___ SOURCE INFORMATION

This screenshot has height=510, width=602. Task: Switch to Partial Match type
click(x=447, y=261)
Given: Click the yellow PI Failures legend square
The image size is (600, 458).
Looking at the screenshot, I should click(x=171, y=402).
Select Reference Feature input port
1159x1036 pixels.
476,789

______

ABOUT THIS EXERCISE.
Copy out the records above without altering anything.

ANSWER SECTION.
This screenshot has height=510, width=602. Task: Switch to Partial Match type
click(x=447, y=261)
Given: Click the yellow PI Failures legend square
The image size is (600, 458).
Looking at the screenshot, I should click(x=171, y=402).
Select Reference Feature input port
1159x1036 pixels.
476,789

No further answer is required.